Animals and Critiques of Capitalism in Early Antislavery Writings

Thursday, January 4, 2018: 1:50 PM
Columbia 9 (Washington Hilton)
Joshua A. Kercsmar, Unity College
This paper investigates the ways that early antislavery writers like James Grainger (1723 – 1776), William Cowper (1731 – 1800), Elizabeth Heyrick (1789 – 1831), and others drew parallels between slavery and the exploitation of animals as part of their larger attacks on speculative capitalism. It argues that these writers’ prose and poetry reveals seldom-explored links between transatlantic slavery, improved livestock husbandry, and the commodification of both. Throughout the eighteenth century, livestock and African slaves often shared similar statuses in the British colonies. Planters traded their two- and four-legged chattels, measured them as replaceable units of work, used them as credit, and helped drive markets that dictated their value. By the end of the century, humanitarian writers began to lambaste this commerce in bodies, fitting biblical arguments about God’s care for all creatures – human and nonhuman alike – into an emerging “secular” discourse of enlightenment sensibility.
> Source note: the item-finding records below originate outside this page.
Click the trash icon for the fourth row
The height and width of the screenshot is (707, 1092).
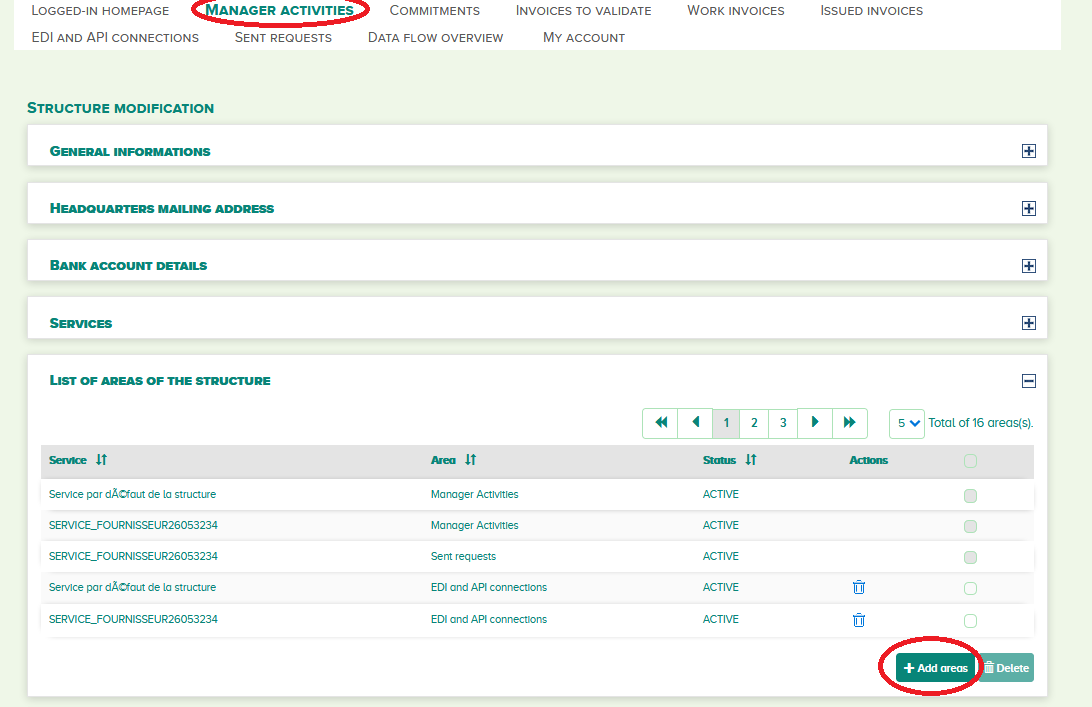tap(859, 588)
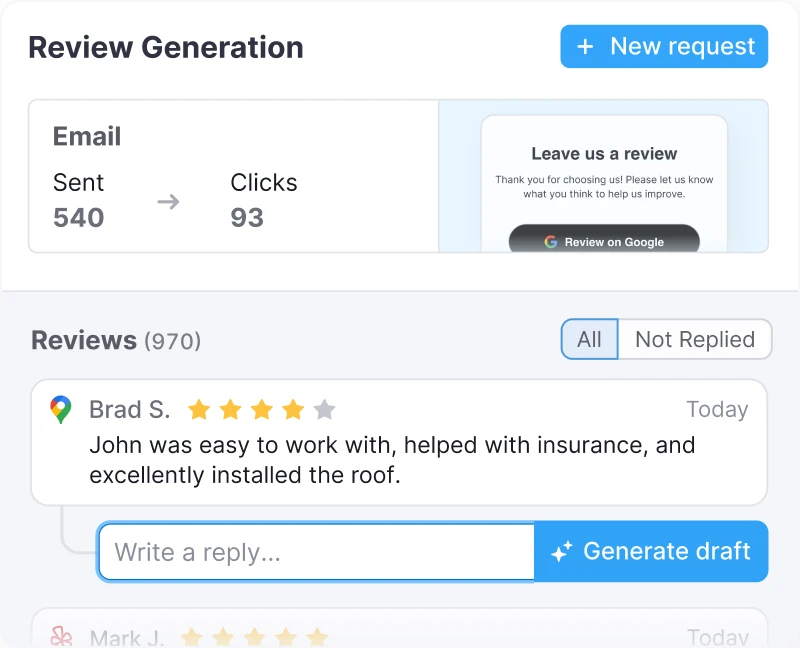Click the plus icon in New request
The height and width of the screenshot is (648, 800).
tap(586, 47)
The resulting critiques were far from identical. They often held in common, however, the warning that to profit at another’s expense was to become a beast-like “savage” oneself – a specter that might apply to individuals or entire societies. This study is drawn from my book manuscript, Animal Domestication and the Origins of American Slavery, which answers David Brion Davis’s call to locate master-slave relations within a deeper history of animal domestication. Antislavery writers from the 1770s through 1830s are critical to this larger story. For by decrying a system that privileged profit over moral responsibility, they found themselves advocating on behalf of slaves and animals alike.